• **PROBLEM TO SOLVE**
Only one stretch of the data is wanted: the line containing "868x571 pixels.", the line containing "Task: Select the 8.js request name", and every line between them, copied exactly.

Stored data
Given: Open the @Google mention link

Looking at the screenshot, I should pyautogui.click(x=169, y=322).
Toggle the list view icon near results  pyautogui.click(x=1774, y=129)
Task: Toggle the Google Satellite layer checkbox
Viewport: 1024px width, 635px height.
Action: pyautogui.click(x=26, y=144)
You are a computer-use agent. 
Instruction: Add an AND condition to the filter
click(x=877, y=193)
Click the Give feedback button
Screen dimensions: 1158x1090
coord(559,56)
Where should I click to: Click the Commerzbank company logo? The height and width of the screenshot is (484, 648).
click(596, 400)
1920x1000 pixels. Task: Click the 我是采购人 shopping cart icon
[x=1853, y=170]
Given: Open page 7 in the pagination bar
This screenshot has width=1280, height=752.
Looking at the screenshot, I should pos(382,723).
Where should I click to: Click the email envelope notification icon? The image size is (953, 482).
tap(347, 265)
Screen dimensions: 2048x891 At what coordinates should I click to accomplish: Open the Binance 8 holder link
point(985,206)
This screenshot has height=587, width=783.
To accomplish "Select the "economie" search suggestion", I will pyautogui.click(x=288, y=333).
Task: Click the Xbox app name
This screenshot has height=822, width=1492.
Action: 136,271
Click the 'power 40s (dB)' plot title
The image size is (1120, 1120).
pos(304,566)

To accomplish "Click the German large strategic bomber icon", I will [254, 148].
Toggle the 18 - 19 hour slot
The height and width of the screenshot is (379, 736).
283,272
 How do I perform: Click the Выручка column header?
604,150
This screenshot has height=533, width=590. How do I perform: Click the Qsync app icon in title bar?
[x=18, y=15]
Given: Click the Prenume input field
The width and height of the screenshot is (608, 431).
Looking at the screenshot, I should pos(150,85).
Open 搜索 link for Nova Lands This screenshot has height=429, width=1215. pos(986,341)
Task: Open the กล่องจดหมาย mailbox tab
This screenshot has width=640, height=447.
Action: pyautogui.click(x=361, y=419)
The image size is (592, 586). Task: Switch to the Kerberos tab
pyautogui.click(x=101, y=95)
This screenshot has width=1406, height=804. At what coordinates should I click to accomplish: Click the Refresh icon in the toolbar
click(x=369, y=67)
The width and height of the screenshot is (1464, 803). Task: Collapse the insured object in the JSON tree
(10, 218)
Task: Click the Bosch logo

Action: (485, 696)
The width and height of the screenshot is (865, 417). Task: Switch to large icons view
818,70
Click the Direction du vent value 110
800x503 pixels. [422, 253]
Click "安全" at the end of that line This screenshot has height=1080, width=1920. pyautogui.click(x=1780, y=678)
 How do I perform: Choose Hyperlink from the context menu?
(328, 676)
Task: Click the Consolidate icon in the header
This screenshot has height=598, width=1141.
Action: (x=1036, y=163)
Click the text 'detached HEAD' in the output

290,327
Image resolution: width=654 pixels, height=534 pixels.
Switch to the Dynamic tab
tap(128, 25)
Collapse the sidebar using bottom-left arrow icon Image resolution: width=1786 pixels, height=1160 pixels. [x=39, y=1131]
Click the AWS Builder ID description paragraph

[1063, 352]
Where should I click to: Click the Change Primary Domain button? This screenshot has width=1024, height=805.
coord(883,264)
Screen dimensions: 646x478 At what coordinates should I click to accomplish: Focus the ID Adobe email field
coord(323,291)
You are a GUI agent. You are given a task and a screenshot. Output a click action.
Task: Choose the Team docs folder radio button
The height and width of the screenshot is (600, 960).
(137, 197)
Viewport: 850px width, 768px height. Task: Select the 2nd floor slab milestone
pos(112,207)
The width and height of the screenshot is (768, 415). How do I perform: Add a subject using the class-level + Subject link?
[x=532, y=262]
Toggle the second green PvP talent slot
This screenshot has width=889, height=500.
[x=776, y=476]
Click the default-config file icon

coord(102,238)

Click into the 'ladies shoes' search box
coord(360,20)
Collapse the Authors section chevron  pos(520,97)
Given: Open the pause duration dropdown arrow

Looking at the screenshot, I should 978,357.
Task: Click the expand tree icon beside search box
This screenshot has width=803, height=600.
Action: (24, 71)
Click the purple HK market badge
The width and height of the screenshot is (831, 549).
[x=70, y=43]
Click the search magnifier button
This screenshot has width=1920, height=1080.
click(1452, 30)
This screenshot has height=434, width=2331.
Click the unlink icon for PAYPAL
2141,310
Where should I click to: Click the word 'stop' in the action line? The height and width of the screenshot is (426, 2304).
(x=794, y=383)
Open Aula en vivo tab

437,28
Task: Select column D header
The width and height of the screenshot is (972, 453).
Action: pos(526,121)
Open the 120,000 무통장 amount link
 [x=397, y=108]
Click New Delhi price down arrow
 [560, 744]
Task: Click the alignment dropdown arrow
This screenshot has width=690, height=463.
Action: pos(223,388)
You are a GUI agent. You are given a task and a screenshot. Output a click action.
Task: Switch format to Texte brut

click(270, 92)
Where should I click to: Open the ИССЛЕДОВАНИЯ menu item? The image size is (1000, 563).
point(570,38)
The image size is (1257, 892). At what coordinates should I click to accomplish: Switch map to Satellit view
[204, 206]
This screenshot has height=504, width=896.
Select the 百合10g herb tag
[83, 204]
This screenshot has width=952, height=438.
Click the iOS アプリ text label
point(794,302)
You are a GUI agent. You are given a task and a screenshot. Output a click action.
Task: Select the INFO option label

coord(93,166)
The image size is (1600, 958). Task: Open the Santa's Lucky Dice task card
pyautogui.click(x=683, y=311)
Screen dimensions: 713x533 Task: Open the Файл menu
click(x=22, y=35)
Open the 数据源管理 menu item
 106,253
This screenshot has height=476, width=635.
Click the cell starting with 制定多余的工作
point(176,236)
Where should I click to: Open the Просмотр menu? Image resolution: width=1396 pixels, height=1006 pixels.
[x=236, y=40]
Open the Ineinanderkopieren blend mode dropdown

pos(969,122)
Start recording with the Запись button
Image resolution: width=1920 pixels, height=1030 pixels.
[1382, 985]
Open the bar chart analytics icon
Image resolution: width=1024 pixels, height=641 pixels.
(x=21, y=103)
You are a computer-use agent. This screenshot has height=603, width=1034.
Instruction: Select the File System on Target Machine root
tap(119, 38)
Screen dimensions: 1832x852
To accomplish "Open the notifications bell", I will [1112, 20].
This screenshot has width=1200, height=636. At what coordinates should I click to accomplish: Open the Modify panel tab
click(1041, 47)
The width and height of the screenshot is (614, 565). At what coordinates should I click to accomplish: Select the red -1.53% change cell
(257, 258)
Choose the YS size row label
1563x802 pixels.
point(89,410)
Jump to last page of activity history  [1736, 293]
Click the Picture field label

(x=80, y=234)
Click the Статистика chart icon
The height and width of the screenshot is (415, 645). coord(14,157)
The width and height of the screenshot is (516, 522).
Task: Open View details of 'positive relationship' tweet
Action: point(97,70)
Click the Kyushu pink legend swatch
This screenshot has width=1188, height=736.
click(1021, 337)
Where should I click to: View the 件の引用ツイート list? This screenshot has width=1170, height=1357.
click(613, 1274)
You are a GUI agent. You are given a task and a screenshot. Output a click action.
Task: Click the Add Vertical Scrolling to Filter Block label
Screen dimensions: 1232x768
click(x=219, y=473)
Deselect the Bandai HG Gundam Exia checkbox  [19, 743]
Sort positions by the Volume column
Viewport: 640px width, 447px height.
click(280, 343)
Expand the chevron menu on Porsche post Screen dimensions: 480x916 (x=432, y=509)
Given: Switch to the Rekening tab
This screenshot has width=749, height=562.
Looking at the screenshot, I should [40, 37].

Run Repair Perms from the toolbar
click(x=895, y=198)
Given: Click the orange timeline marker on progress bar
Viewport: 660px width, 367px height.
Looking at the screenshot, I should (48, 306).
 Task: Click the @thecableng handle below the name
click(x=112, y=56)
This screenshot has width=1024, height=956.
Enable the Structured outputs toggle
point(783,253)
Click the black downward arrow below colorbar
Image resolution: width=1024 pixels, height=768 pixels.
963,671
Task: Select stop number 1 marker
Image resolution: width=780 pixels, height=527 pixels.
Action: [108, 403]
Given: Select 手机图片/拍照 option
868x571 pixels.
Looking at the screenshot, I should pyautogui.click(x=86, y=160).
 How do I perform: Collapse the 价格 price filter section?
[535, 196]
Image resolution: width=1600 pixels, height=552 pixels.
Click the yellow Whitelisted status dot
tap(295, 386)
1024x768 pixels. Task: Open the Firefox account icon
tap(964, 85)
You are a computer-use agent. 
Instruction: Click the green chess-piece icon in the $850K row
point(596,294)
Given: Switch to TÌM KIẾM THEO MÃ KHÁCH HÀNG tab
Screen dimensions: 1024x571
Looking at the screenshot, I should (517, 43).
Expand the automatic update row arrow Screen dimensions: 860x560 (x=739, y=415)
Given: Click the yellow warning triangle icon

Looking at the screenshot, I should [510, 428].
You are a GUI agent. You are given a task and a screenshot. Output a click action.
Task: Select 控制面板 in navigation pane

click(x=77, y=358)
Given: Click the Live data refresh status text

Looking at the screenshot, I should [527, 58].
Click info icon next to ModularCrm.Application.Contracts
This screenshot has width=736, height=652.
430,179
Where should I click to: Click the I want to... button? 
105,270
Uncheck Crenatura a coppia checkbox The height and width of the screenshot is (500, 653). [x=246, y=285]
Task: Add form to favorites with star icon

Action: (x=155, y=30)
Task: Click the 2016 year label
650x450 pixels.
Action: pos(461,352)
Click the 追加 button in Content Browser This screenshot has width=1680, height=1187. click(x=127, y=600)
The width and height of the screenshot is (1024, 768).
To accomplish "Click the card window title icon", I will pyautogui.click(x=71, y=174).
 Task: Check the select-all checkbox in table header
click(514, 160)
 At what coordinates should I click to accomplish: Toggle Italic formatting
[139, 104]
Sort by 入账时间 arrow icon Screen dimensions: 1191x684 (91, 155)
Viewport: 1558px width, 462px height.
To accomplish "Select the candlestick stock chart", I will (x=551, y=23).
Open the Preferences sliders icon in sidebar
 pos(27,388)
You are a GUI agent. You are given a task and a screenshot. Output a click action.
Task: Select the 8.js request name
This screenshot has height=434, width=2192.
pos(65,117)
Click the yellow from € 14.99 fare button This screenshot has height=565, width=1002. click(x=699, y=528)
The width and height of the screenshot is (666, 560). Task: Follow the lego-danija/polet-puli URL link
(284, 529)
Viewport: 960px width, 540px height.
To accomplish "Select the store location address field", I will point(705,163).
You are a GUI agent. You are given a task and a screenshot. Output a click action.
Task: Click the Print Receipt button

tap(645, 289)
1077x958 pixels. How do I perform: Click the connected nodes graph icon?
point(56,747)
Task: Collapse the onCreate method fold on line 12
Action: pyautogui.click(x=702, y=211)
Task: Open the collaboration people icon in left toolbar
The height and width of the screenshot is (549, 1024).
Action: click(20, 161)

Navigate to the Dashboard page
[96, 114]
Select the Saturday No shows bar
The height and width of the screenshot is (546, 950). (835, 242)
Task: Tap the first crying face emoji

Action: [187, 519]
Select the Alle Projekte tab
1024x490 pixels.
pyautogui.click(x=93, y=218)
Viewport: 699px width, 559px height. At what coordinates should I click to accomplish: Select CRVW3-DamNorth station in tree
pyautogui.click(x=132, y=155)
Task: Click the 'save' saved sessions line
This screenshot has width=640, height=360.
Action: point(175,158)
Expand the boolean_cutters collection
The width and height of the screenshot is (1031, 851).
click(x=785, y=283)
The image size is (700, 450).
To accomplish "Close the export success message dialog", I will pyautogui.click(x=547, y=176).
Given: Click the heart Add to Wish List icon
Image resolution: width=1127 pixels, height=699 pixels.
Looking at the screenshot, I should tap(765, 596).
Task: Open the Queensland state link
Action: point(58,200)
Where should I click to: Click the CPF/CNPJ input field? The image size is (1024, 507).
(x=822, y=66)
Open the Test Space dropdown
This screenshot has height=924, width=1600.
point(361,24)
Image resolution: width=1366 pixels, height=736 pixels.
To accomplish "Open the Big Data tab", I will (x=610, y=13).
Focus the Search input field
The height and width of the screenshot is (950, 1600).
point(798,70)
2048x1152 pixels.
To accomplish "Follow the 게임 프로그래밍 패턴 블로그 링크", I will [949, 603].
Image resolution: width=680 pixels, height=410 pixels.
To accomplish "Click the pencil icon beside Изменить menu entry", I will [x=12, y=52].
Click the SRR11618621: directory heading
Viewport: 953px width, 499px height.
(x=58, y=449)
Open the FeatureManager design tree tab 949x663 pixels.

• **TASK RESPONSE**
868x571 pixels.
Looking at the screenshot, I should pyautogui.click(x=86, y=160).
 How do I perform: Collapse the 价格 price filter section?
[535, 196]
Image resolution: width=1600 pixels, height=552 pixels.
Click the yellow Whitelisted status dot
tap(295, 386)
1024x768 pixels. Task: Open the Firefox account icon
tap(964, 85)
You are a computer-use agent. 
Instruction: Click the green chess-piece icon in the $850K row
point(596,294)
Given: Switch to TÌM KIẾM THEO MÃ KHÁCH HÀNG tab
Screen dimensions: 1024x571
Looking at the screenshot, I should (517, 43).
Expand the automatic update row arrow Screen dimensions: 860x560 (x=739, y=415)
Given: Click the yellow warning triangle icon

Looking at the screenshot, I should [510, 428].
You are a GUI agent. You are given a task and a screenshot. Output a click action.
Task: Select 控制面板 in navigation pane

click(x=77, y=358)
Given: Click the Live data refresh status text

Looking at the screenshot, I should [527, 58].
Click info icon next to ModularCrm.Application.Contracts
This screenshot has width=736, height=652.
430,179
Where should I click to: Click the I want to... button? 
105,270
Uncheck Crenatura a coppia checkbox The height and width of the screenshot is (500, 653). [x=246, y=285]
Task: Add form to favorites with star icon

Action: (x=155, y=30)
Task: Click the 2016 year label
650x450 pixels.
Action: pos(461,352)
Click the 追加 button in Content Browser This screenshot has width=1680, height=1187. click(x=127, y=600)
The width and height of the screenshot is (1024, 768).
To accomplish "Click the card window title icon", I will pyautogui.click(x=71, y=174).
 Task: Check the select-all checkbox in table header
click(514, 160)
 At what coordinates should I click to accomplish: Toggle Italic formatting
[139, 104]
Sort by 入账时间 arrow icon Screen dimensions: 1191x684 (91, 155)
Viewport: 1558px width, 462px height.
To accomplish "Select the candlestick stock chart", I will (x=551, y=23).
Open the Preferences sliders icon in sidebar
 pos(27,388)
You are a GUI agent. You are given a task and a screenshot. Output a click action.
Task: Select the 8.js request name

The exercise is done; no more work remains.